To get fairly good positive contact, I use a piece of glass larger than the screen and print my film positive on the emulsion side. I set the film up emulsion down, or against the screen. I like to use Ulano's 13x19 film for my positives and I use AccupRip and a all black system with my Epson 1400 printer. Dot density set to 3. More than that and the printer is just wasting ink, IMO. To get this setup to work, your screen frames have to be flat. So if you have a wood frame with excessive mesh adhesive, I'd save those for simple block lettering jobs.
Here is a custom in house piece of art I printed for my buddies with the Bay Area VW club. 4 color process using the 500 watt working lamp.
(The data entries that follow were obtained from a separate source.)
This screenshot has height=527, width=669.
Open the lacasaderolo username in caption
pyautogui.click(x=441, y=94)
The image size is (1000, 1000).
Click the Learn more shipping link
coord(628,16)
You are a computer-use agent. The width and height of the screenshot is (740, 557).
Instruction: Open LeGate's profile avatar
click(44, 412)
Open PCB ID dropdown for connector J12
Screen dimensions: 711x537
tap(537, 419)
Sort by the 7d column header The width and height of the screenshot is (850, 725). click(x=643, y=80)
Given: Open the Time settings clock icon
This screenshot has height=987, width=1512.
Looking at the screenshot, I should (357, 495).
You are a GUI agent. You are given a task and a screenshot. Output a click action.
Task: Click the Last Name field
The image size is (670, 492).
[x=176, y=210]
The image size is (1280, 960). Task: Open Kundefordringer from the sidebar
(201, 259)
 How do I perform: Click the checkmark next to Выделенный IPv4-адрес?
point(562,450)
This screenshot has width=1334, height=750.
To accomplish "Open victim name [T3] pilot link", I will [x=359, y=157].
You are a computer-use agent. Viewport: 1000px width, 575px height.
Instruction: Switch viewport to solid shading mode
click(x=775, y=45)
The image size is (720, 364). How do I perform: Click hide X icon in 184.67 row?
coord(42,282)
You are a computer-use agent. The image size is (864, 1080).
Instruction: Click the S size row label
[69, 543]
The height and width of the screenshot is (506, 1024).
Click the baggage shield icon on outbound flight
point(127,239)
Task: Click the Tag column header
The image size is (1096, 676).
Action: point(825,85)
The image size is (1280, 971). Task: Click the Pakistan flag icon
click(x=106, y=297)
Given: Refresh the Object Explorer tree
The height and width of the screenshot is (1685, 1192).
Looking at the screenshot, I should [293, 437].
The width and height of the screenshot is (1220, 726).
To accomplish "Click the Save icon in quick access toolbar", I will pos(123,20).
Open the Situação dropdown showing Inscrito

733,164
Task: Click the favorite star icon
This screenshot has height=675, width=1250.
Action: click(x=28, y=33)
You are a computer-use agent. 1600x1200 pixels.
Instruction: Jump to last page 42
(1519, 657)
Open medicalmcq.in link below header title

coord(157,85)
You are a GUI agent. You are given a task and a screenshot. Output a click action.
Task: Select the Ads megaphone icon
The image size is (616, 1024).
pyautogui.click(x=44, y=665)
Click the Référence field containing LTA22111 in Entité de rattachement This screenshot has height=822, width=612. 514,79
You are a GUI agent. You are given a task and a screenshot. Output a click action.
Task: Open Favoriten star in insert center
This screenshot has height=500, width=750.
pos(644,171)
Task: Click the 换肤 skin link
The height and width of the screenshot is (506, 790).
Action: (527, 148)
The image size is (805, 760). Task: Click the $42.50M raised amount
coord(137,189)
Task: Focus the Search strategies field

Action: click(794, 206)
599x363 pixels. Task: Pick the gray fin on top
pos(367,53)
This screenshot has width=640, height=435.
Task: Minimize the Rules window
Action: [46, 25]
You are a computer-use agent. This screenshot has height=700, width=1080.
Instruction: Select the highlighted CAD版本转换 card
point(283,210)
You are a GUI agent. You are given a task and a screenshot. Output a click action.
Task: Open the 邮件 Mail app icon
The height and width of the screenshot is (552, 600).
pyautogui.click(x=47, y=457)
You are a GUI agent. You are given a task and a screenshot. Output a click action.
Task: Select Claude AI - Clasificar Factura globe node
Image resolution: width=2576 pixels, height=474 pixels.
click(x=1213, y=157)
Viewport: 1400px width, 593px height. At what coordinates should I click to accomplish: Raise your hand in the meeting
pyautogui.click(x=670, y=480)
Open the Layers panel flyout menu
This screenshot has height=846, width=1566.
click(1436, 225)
Such a killer setup.


Some shots of the detail.



Here is the job going down onto a white Gildan 5000. Budget was tight and they needed a 1 day turnaround. 200 tees! I printed these in C, M, Y, K order. Normally I would print lightest to darkest, but I found in order to get a nice bright red for the car, yellow needed to be printed last so the screens weren't picking up all the color by the time I got to black. Squeegie angle about 80º. 1 flood stroke, 1 print stroke. Union Ink's Process Inks.
Cyan

Magenta

Yellow

And the finished piece with black.

So... you can get great detail with a 500 watt working lamp. Using a 500 watt lamp is just timely.